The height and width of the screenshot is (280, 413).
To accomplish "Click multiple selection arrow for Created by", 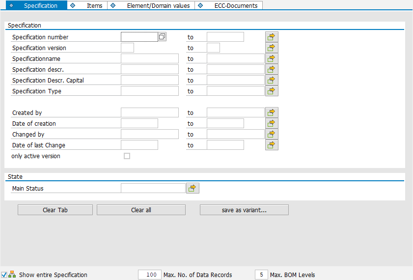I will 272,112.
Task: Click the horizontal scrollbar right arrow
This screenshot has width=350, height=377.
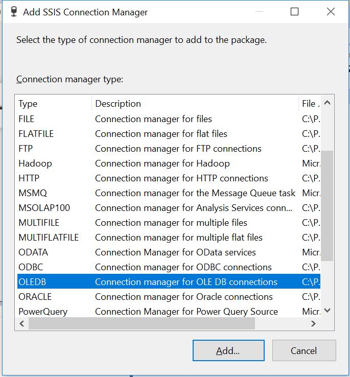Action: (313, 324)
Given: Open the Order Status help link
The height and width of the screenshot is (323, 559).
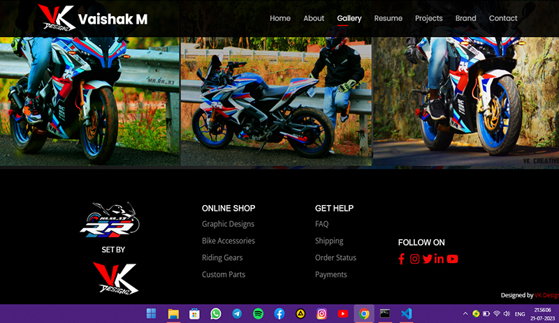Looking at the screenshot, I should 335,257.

* * *

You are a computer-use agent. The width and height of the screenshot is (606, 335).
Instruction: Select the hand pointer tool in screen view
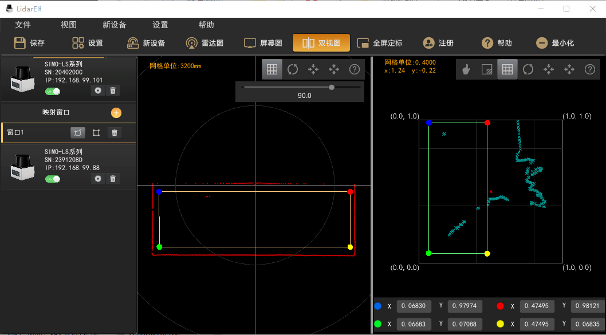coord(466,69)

==

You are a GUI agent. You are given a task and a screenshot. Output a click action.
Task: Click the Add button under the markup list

- HOW TO COMPLETE THIS TASK
In the listing above, find the line with "You are a GUI" and the line with "Task: Click the Add". Output those two lines and every line between them, exactly as written.

- ANSWER BELOW
You are a GUI agent. You are given a task and a screenshot. Output a click action.
Task: Click the Add button under the markup list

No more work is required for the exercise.